La superficialidad con la cual se analizan los temas pesqueros es grave. La desinformación es evidente. Si los medios de comunicación y los analistas exhibiesen en un cuadro comparativo los valores de exportación FOB del sector, junto con los pagos que han hecho por renta de tercera categoría y derechos de pesca, y los ingresos extraordinarios que reciben por drawback y restitución de IGV por exportaciones, veremos un panorama distinto al que vemos cuando se elogia exclusivamente a las exportaciones. La labor de los medios debe ser educativa y analítica antes que sensacionalista en determinadas circunstancias de coyuntura.

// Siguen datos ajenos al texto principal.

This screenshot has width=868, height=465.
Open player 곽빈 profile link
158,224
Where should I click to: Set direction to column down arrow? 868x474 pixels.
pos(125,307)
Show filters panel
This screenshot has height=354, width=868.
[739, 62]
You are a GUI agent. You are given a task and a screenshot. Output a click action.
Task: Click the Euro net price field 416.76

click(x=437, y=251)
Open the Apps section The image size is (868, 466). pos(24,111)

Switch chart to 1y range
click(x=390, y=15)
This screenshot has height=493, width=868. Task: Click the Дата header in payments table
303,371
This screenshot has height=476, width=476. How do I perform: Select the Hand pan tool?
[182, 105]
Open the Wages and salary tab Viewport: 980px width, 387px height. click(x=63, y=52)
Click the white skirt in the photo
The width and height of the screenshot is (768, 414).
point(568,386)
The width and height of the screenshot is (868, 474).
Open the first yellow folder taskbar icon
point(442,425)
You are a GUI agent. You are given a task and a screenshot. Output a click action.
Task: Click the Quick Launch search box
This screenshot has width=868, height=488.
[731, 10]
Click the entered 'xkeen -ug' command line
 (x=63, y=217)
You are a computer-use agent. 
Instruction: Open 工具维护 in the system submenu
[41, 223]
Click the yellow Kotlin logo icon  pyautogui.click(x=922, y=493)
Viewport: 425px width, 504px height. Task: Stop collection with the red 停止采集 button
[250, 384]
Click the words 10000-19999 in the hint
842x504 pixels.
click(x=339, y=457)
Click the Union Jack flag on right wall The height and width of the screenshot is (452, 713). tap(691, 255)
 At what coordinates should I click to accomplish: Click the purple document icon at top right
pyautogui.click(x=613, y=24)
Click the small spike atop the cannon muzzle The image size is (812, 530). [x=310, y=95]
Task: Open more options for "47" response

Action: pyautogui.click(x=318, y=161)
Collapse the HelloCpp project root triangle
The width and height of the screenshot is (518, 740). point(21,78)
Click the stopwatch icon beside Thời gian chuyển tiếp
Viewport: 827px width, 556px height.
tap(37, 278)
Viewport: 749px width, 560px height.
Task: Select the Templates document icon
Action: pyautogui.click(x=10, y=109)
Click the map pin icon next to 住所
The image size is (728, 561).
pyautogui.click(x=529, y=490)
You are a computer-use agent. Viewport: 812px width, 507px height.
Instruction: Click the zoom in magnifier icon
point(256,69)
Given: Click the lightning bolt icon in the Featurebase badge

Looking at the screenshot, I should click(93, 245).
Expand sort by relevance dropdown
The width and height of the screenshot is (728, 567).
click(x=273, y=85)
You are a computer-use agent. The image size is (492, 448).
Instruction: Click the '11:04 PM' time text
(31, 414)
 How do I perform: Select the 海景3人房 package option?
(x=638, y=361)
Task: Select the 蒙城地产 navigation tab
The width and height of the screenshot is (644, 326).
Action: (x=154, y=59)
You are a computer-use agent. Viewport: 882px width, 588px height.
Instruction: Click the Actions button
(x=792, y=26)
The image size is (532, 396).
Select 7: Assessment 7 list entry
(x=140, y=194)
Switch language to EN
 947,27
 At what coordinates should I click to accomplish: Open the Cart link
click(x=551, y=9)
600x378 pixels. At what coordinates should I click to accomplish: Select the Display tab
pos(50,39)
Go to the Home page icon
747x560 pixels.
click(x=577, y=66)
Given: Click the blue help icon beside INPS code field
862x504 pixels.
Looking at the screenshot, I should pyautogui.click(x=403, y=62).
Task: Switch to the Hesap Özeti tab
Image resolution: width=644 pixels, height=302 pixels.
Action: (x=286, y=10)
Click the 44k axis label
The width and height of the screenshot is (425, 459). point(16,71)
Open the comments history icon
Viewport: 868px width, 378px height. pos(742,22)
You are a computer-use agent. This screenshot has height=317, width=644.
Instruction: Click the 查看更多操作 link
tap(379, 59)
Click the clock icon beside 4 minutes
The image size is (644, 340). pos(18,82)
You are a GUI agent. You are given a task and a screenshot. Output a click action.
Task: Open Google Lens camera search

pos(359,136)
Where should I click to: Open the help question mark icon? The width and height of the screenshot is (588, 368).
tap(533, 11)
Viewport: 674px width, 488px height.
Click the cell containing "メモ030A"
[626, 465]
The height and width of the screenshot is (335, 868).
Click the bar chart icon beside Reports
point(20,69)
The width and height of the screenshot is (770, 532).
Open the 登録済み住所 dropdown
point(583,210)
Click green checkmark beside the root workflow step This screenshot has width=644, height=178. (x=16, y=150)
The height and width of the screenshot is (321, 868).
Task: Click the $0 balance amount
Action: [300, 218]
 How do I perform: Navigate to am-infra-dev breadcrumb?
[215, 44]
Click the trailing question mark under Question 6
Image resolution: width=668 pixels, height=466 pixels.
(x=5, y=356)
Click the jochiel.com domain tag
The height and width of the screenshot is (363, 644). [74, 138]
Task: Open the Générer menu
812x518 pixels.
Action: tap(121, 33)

Gracias a unos medios limitados en su información y análisis, seguimos creyendo que somos buenos porque exportamos mucha harina de pescado. No asumimos conciencia, aún, de que como dueños de esos recursos pesqueros no se nos está pagando un precio justo por su explotación, ni asumimos conciencia del impacto que estamos causando en nuestro ecosistema marino a cambio de nada, o de muy poco.

La lógica de la empresa es maximizar las ganancias y reducir costos. Es la ley del libre mercado, es un aspecto de la globalización. Sin embargo no podemos evadirnos del hecho de que la civilización actual está viviendo una etapa de alto desarrollo tecnológico y de crecimiento económico, en forma simultánea a un alto índice de hambre y miseria en una parte importante del planeta y a una descomposición y deterioro del medio ambiente, así como a un cambio climático cuyos efectos pueden cambiar para siempre el paisaje humano y natural de la Tierra.

En ese orden de cosas, debemos buscar el punto de equilibrio, la media precisa para que las ganancias empresariales y las consecuencias positivas de la tecnología y la globalización no se consigan a costa del deterioro del planeta y de la miseria y el hambre de sus pueblos.